Task: Copy out every line of the listing below exactly as it appears.

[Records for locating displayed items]

* * * * * * * * *

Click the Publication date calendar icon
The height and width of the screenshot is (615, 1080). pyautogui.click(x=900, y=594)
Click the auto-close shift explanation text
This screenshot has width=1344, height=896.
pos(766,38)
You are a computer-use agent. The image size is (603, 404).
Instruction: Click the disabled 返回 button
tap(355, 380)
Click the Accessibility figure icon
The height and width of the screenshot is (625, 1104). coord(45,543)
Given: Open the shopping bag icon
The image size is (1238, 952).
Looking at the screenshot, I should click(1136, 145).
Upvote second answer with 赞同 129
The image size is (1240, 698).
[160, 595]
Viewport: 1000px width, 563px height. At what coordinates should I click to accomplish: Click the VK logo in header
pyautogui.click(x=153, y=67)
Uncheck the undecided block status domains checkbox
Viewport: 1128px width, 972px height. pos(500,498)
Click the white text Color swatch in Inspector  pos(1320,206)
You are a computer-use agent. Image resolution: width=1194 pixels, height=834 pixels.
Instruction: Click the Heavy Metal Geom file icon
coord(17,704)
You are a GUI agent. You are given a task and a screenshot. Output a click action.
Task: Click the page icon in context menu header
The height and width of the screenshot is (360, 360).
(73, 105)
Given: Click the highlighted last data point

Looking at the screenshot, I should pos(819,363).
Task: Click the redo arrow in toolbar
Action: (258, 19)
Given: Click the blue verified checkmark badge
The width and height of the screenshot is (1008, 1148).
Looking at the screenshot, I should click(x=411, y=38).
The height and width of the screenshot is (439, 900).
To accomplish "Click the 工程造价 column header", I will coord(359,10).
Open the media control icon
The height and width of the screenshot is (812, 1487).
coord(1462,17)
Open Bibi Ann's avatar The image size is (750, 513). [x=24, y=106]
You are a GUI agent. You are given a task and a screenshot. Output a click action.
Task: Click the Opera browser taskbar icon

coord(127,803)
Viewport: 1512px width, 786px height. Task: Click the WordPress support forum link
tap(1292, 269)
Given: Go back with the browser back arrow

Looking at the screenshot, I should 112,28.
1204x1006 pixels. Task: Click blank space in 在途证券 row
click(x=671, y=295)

* * * * * * * * *

Written answer:
Click the Publication date calendar icon
The height and width of the screenshot is (615, 1080). pyautogui.click(x=900, y=594)
Click the auto-close shift explanation text
This screenshot has width=1344, height=896.
pos(766,38)
You are a computer-use agent. The image size is (603, 404).
Instruction: Click the disabled 返回 button
tap(355, 380)
Click the Accessibility figure icon
The height and width of the screenshot is (625, 1104). coord(45,543)
Given: Open the shopping bag icon
The image size is (1238, 952).
Looking at the screenshot, I should click(1136, 145).
Upvote second answer with 赞同 129
The image size is (1240, 698).
[160, 595]
Viewport: 1000px width, 563px height. At what coordinates should I click to accomplish: Click the VK logo in header
pyautogui.click(x=153, y=67)
Uncheck the undecided block status domains checkbox
Viewport: 1128px width, 972px height. pos(500,498)
Click the white text Color swatch in Inspector  pos(1320,206)
You are a computer-use agent. Image resolution: width=1194 pixels, height=834 pixels.
Instruction: Click the Heavy Metal Geom file icon
coord(17,704)
You are a GUI agent. You are given a task and a screenshot. Output a click action.
Task: Click the page icon in context menu header
The height and width of the screenshot is (360, 360).
(73, 105)
Given: Click the highlighted last data point

Looking at the screenshot, I should pos(819,363).
Task: Click the redo arrow in toolbar
Action: (258, 19)
Given: Click the blue verified checkmark badge
The width and height of the screenshot is (1008, 1148).
Looking at the screenshot, I should click(x=411, y=38).
The height and width of the screenshot is (439, 900).
To accomplish "Click the 工程造价 column header", I will coord(359,10).
Open the media control icon
The height and width of the screenshot is (812, 1487).
coord(1462,17)
Open Bibi Ann's avatar The image size is (750, 513). [x=24, y=106]
You are a GUI agent. You are given a task and a screenshot. Output a click action.
Task: Click the Opera browser taskbar icon

coord(127,803)
Viewport: 1512px width, 786px height. Task: Click the WordPress support forum link
tap(1292, 269)
Given: Go back with the browser back arrow

Looking at the screenshot, I should 112,28.
1204x1006 pixels. Task: Click blank space in 在途证券 row
click(x=671, y=295)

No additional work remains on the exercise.